Quanto mais cedo as empresas se preparem, melhor elas estarão quando a nova lei entrar em vigor.

Vantagem competitiva

Enquanto o resto do mercado estiver correndo para se adaptar, quem se antecipar às mudanças poderá já oferecer seus serviços e produtos de forma mais adequada e eficiente.

Reputação

A proteção dos dados pessoais e da privacidade de clientes e colaboradores é fundamental para a construção de uma imagem de confiança. A capacidade de transmitir segurança, se antecipar aos riscos e gerenciar eventuais problemas pode afetar a reputação das empresas.

Como?

Preparar-se antecipadamente

Adequar-se às regras vigentes, antecipar-se às demandas regulatórias e já se preparar com base nos princípios e regras de proteção de dados já existentes e naquelas que não vão mudar, além de adotar as melhores práticas de países que influenciam a futura lei brasileira. Isso será uma vantagem competitiva quando todos ainda estiverem se adaptando.

Realizar Privacy Impact Assesment - PIA

Privacy Impact Assessement (PIA) é uma metodologia que serve para identificar riscos à privacidade e à proteção de dados pessoais por meio de mapeamento de dados e análise dos processos da empresa, visando adequá-los às melhores práticas e às obrigações regulatórias.

Programa de privacidade

Com base nos resultados do PIA, estabelecer e implementar um programa de privacidade que deve considerar o desenho e implementação de soluções e processos para tratamento dos riscos identificados e áreas em não conformidade e conduzir ações de conscientização e treinamento.

Manutenção

Conduzir periodicamente novas avaliações de privacidade e garantir que novos riscos identificados serão endereçados tempestivamente.

Resposta a incidentes

Em uma crise, as empresas são julgadas por seus stakeholders não apenas pelo incidente em si, mas por sua resposta à situação. Simular a ocorrência de eventuais problemas ligados à proteção de dados melhora a capacidade das empresas de responder a uma crise de forma efetiva, protegendo sua reputação.

Participar das discussões

Participar ativamente das discussões e debates sobre proteção de dados pessoais no Brasil. Os projetos de lei ainda estão em discussão e ainda há espaço para propor adequações com base no que deu certo e no que não deu no mercado nacional e internacional.

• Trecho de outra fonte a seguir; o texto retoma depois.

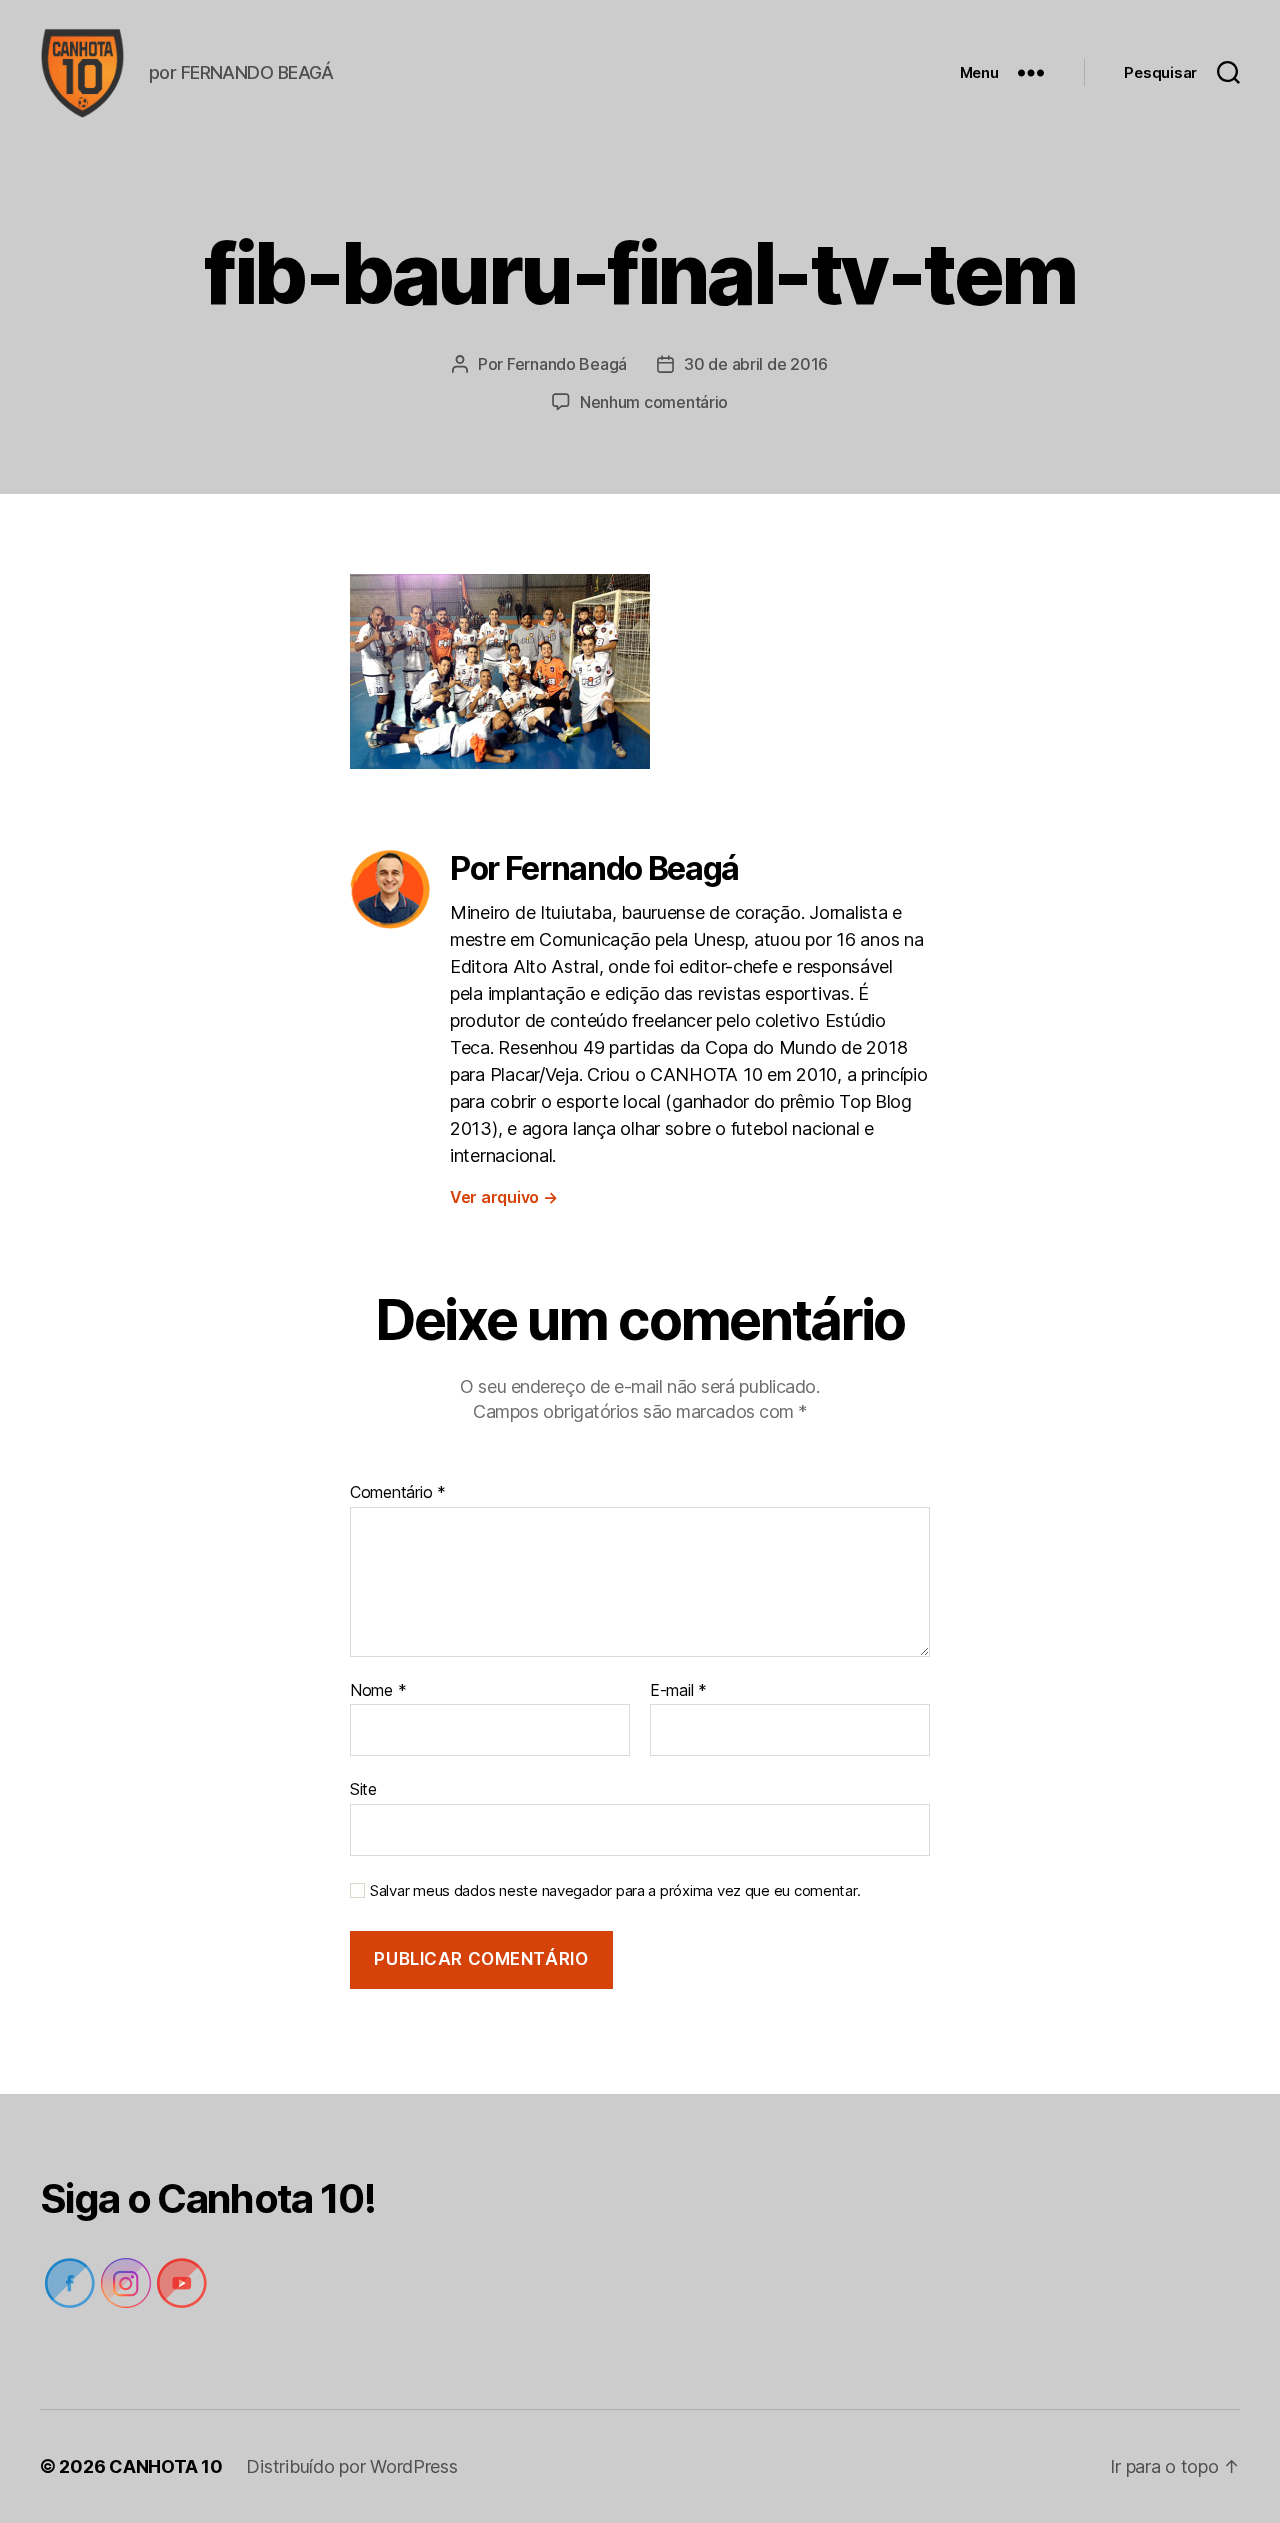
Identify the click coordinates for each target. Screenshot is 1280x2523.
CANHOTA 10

Os riscos de não seguir as leis

Uma Lei Geral provavelmente determinará, nos moldes de quase 100 países no mundo, a criação de uma Autoridade de Proteção de Dados Pessoais, independente e autônoma, que poderá funcionar como uma agência reguladora que terá competência para supervisionar a conformidade com lei em todos os setores, podendo realizar investigações e aplicar penalidades administrativamente.


Multa

Ainda não existe definição para os valores das multas, mas as sanções deverão ser aplicadas pela Autoridade de Proteção de Dados Pessoais, isolada ou cumulativamente, de acordo com as peculiaridades do caso concreto e com a gravidade e a natureza das infrações, à natureza dos direitos pessoais afetados, à existência de reincidência, à situação econômica do infrator e aos prejuízos causados.

Publicização

Nos casos em que seja necessário informar aos titulares dos dados sobre incidentes de segurança da informação, a Autoridade de Proteção de Dados Pessoais pode determinar a publicidade dos eventos, em moldes similares a um recall, como forma de prevenção e punição para o responsável pelo tratamento dos dados.

Cancelamento

A Autoridade de Proteção de Dados Pessoais poderá determinar o cancelamento e a exclusão dos dados por parte do responsável pelo tratamento, como forma de punição. Assim, estes não poderiam ser mais utilizados.

Suspensão

Em casos mais graves, a Autoridade de Proteção de Dados Pessoais poderá, administrativamente, determinar a suspensão de todas as operações de coleta, tratamento e suspensão de dados pessoais, o que, em muitos casos, pode significar a suspensão de quase todas as operações da empresa.

Reputação

Independentemente de qualquer penalidade administrativa, talvez o maior dano para a empresa seja em relação a sua reputação, a sua credibilidade perante o mercado e a sociedade e a perda de confiança. Uma vez perdida a confiança, o custo e o tempo para recuperá-la pode ser muito maior do que qualquer dano secundário.